By Naveen Thukral
SINGAPORE (Reuters) - Oil prices edged higher on Monday, with Brent oil set to rise for five out of seven sessions as a global supply glut appears to ease, but rising U.S. production limited gains.
Brent crude oil climbed 0.2 percent to $56.09 a barrel, while U.S. West Texas Intermediate added 0.1 percent to $54.04 a barrel.
Oil prices tumbled on Friday after U.S. Energy Information Administration data showed U.S. crude inventories rose for a seventh straight week.
But the market has been supported within a tight $4 to $5 range since November, when the Organization of the Petroleum Exporting Countries (OPEC) and other producers agreed to cut production.
"EIA data showed stocks rose 564,000 barrels to 518.7 million last week," ANZ said in a note.
"However, it was the lowest increase over the past couple of months. If this trend of lower imports and smaller gains in inventories persists over the coming weeks, it would suggest that the OPEC led production cuts are starting to have an impact."
OPEC's record compliance with the deal has surprised the market, and the biggest laggards, the United Arab Emirates and Iraq, have pledged to catch up with their targets.
The International Energy Agency put OPEC's average compliance at a record 90 percent in January, and based on a Reuters average of production surveys, it stands at 88 percent.
Saudi Arabia has offered to reduce oil production if rival Iran caps its own output this year, four sources familiar with the discussions told Reuters, as Riyadh tries to strike an elusive OPEC deal to curtail supply and boost prices.
Money managers raised their net long U.S. crude futures and options positions in the week to Feb. 21, to the highest on record, based on data going back to at least 2009, the U.S. Commodity Futures Trading Commission (CFTC) said on Friday.

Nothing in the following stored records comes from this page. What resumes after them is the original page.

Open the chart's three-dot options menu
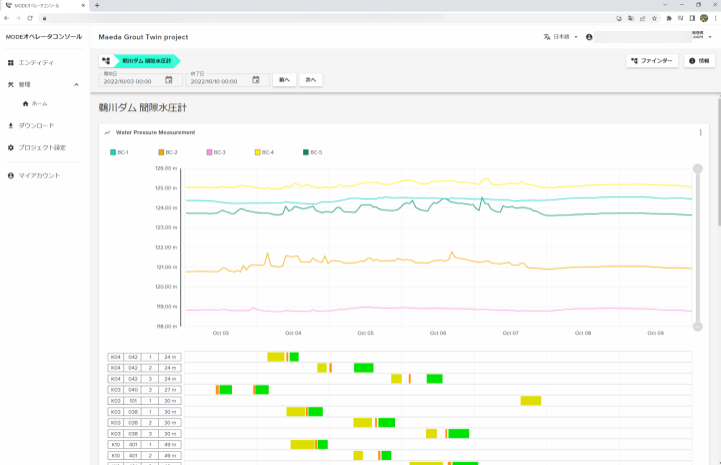The width and height of the screenshot is (721, 465). [x=700, y=132]
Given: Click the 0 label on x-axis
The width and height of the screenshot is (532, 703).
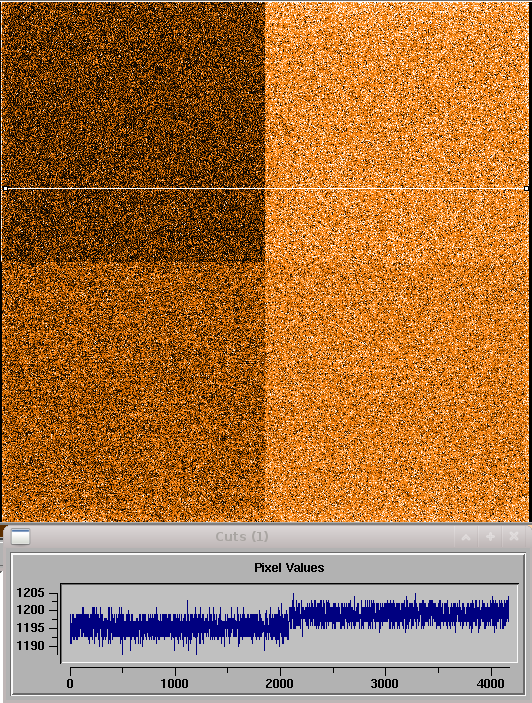Looking at the screenshot, I should [70, 683].
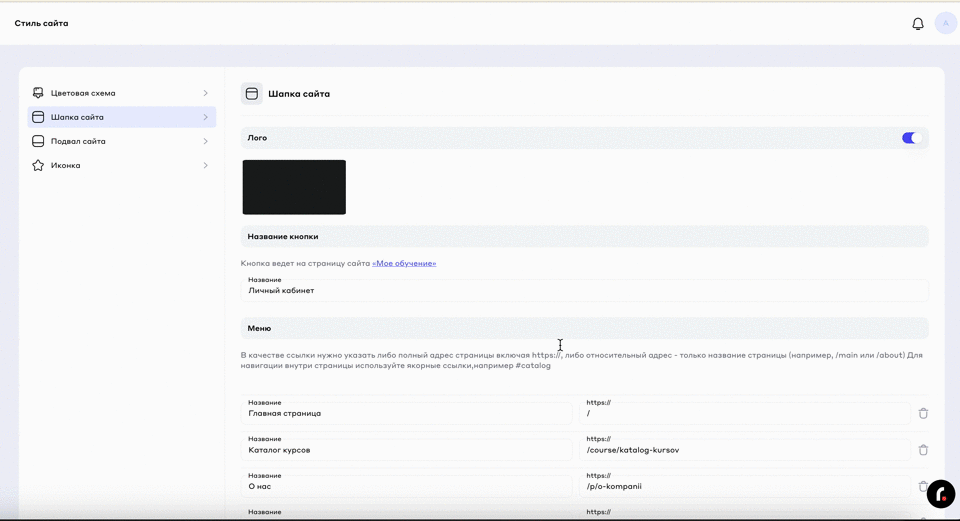The height and width of the screenshot is (521, 960).
Task: Edit the /course/katalog-kursov URL field
Action: [743, 450]
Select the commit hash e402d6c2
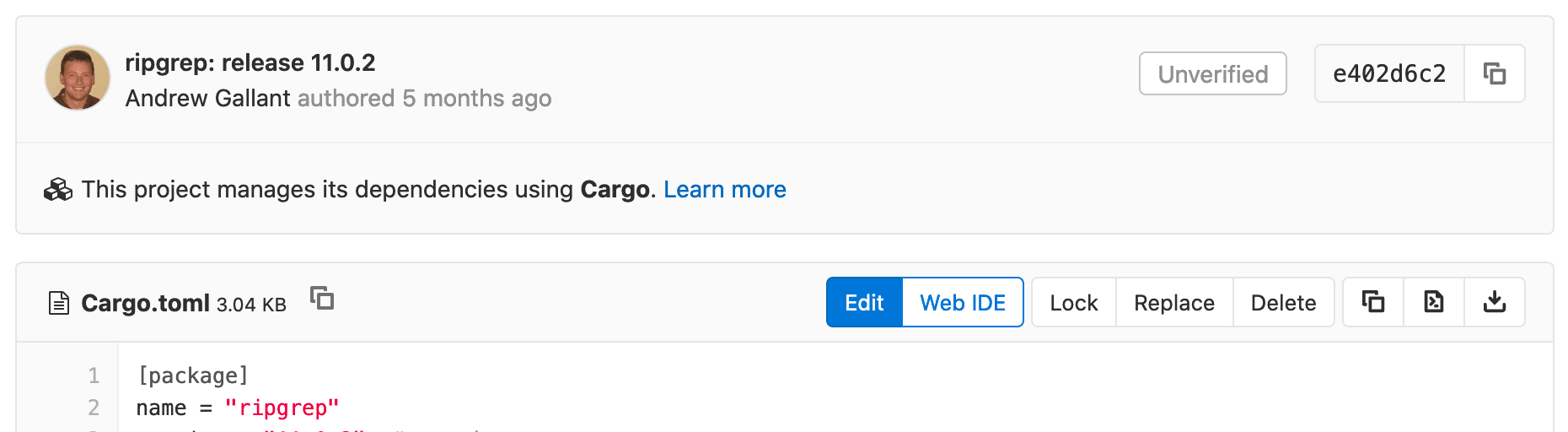 click(1389, 74)
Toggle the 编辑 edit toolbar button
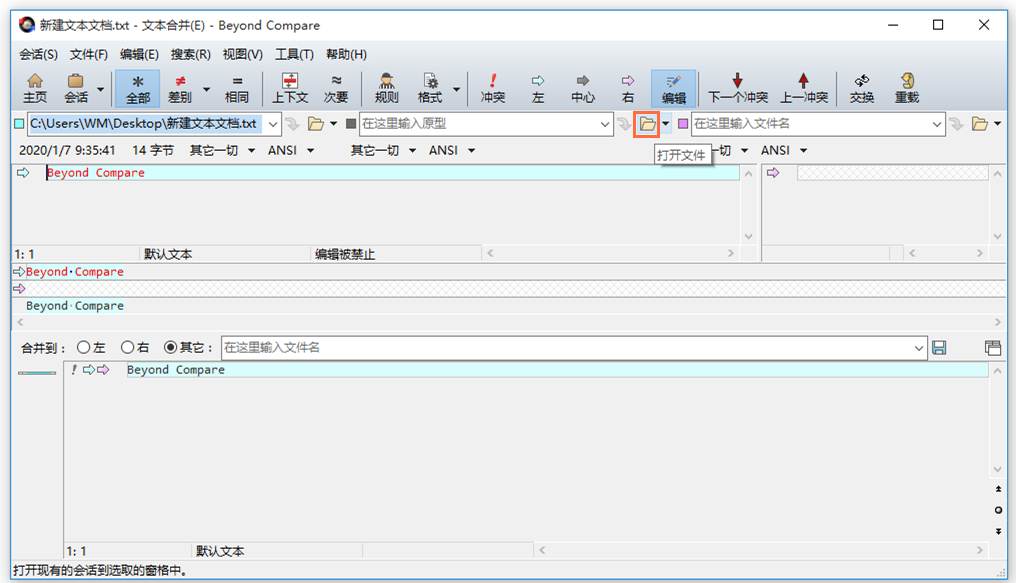 pyautogui.click(x=673, y=88)
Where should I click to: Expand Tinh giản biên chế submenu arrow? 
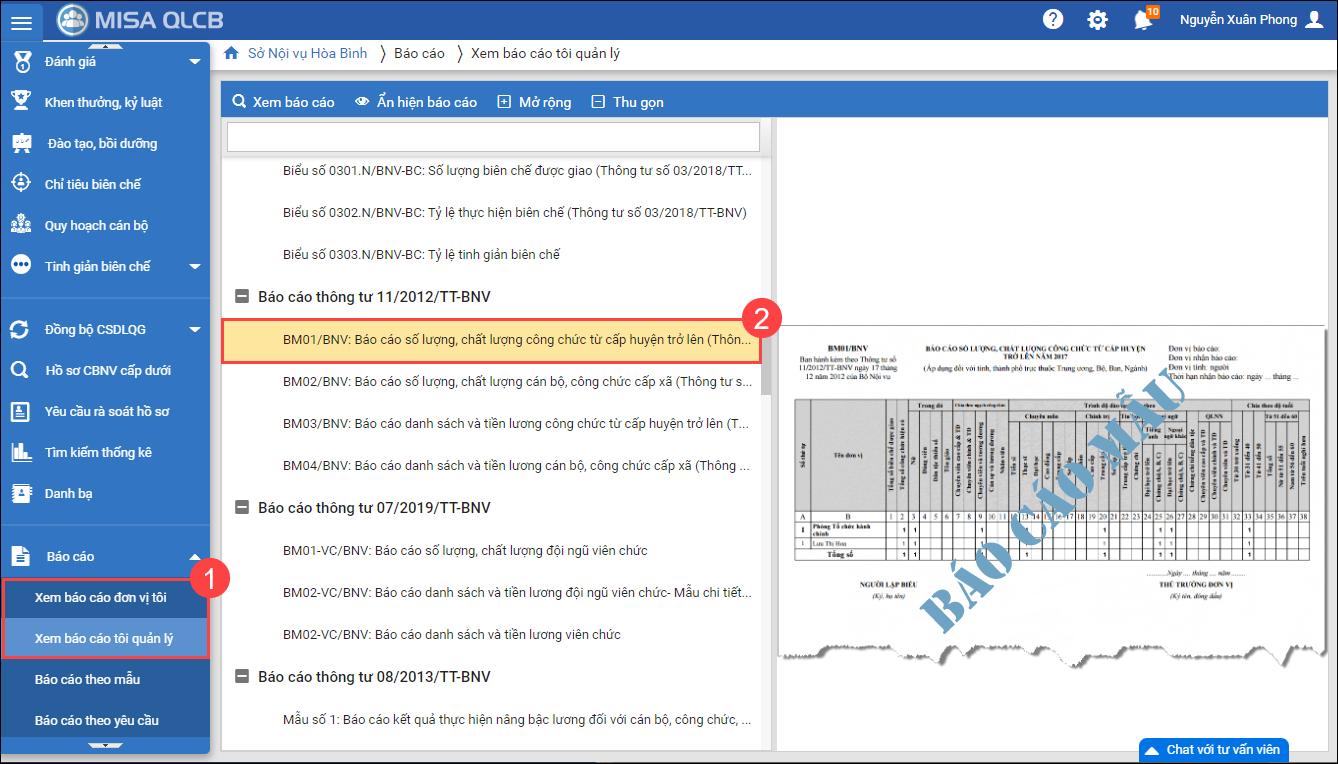(194, 267)
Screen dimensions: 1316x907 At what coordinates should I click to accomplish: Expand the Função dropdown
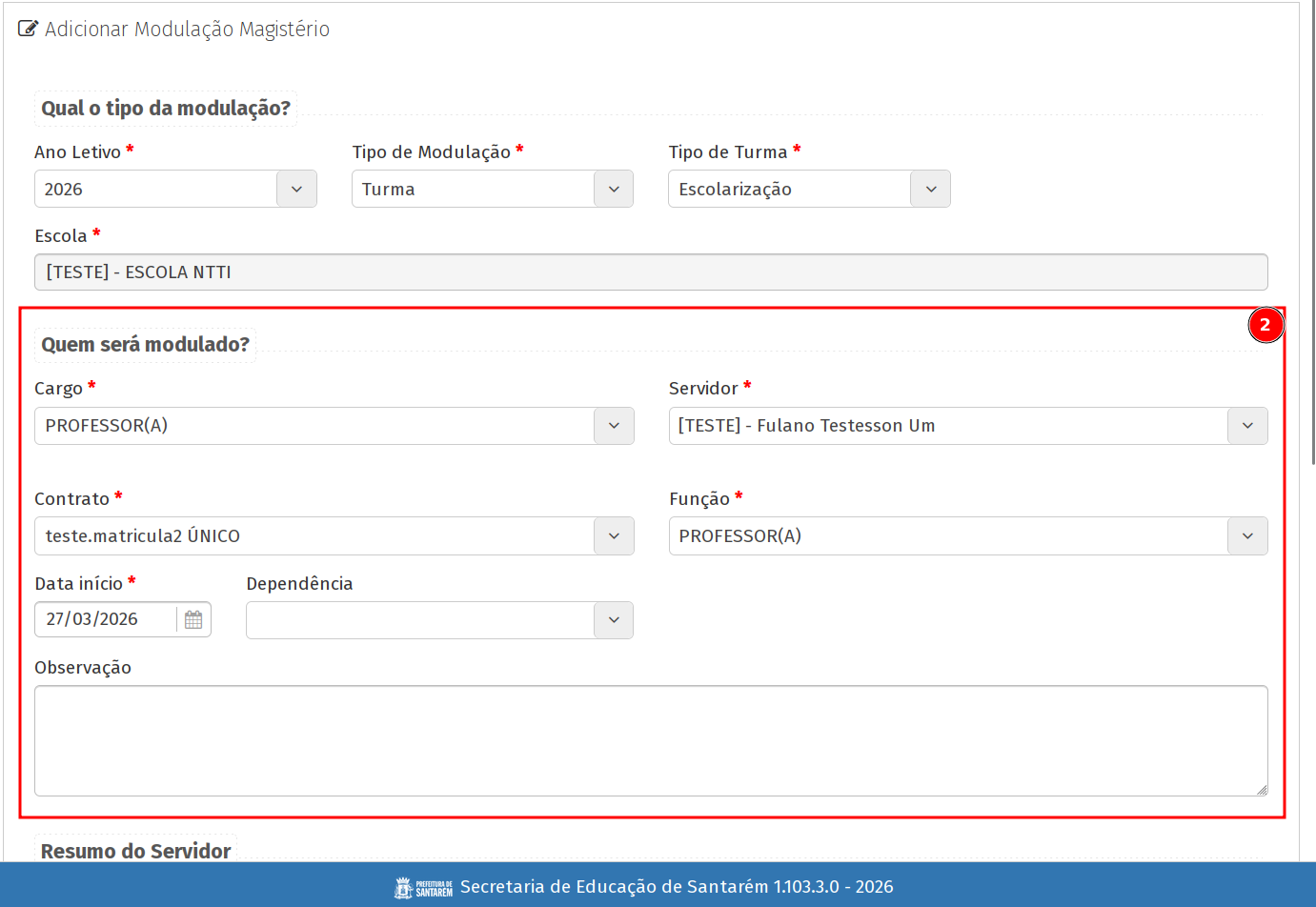[1246, 536]

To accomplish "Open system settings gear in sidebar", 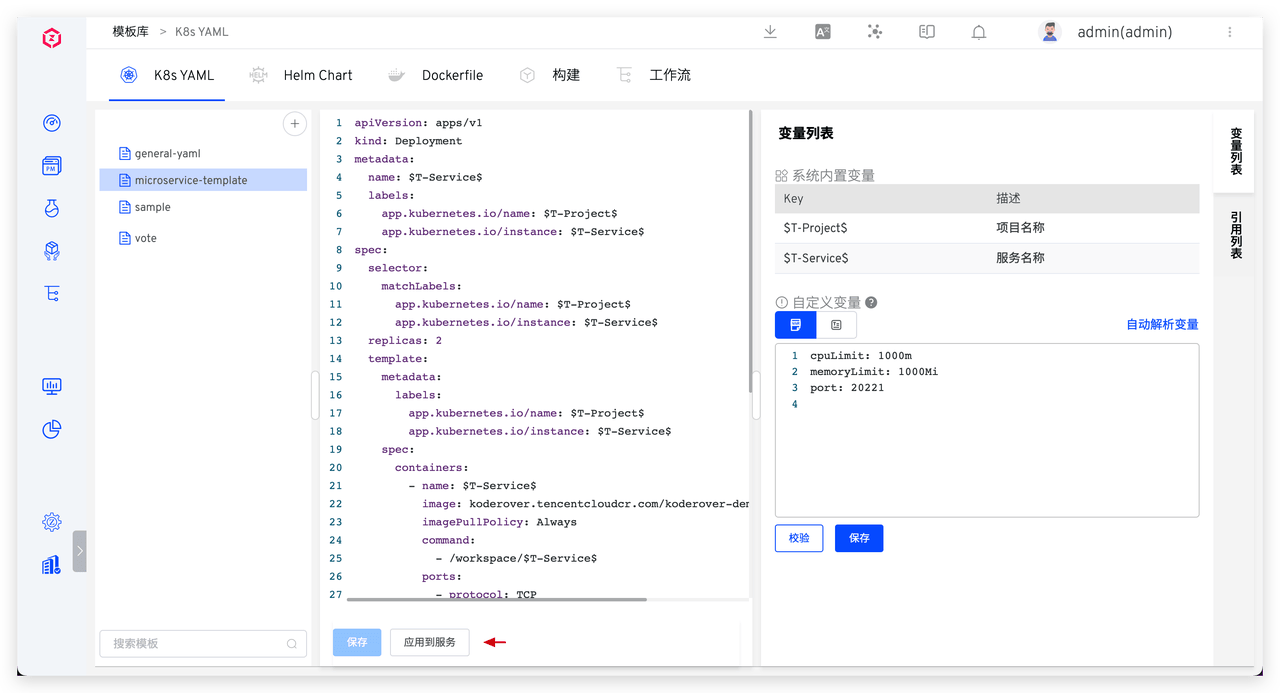I will coord(52,522).
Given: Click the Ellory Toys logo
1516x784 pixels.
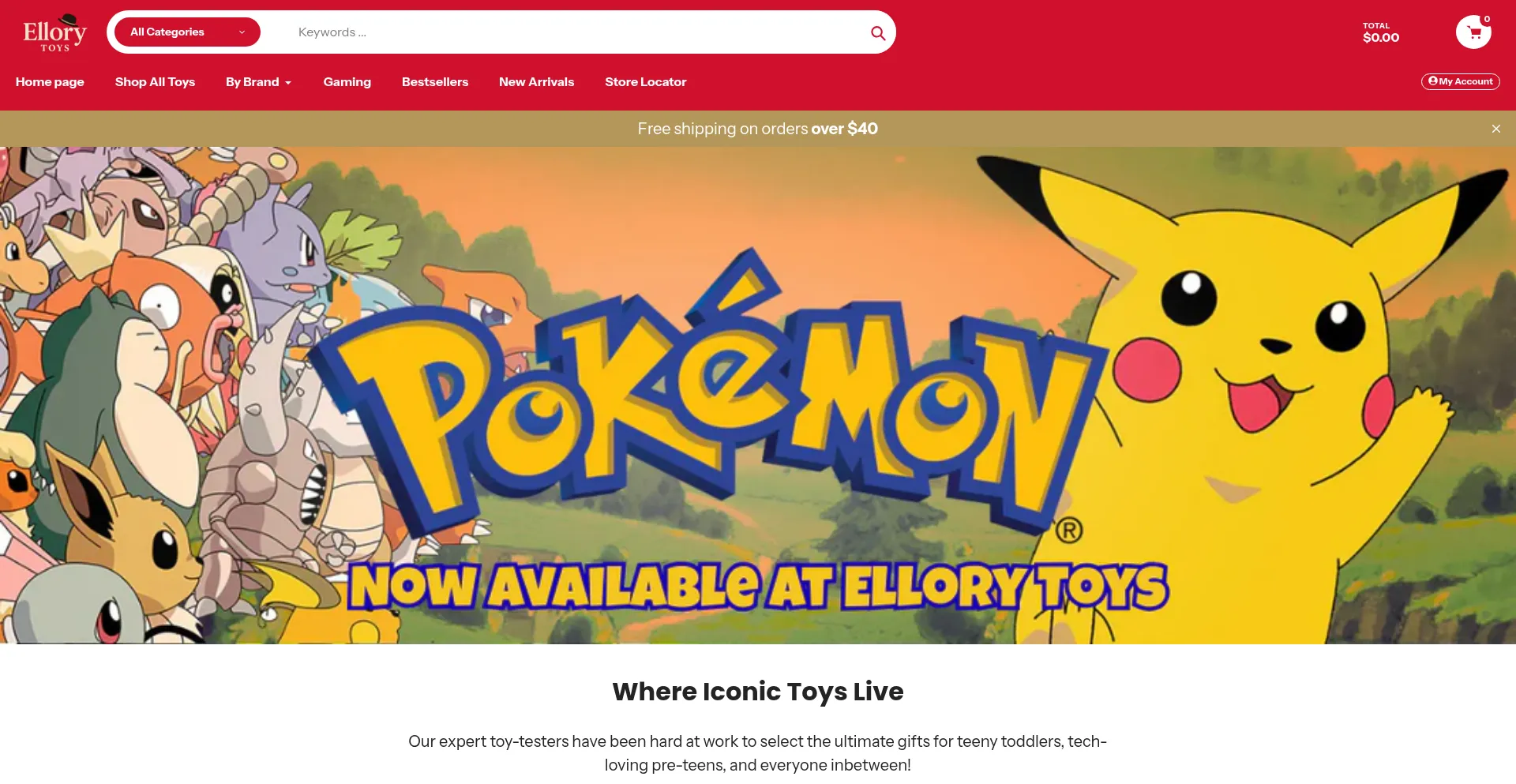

"The market is trading in a range. OPEC supply cuts are putting a base under the market at this stage," said Ric Spooner, chief market analyst at CMC Markets in Sydney.
On the technical front, Brent oil may break support at $55.93 per barrel and fall more towards the next support at $54.81, as its consolidation within a wedge has not completed, according to Reuters analyst Wang Tao.
U.S. oil may slide further to support at $53.37 per barrel, as suggested by a Fibonacci projection analysis and a rising channel.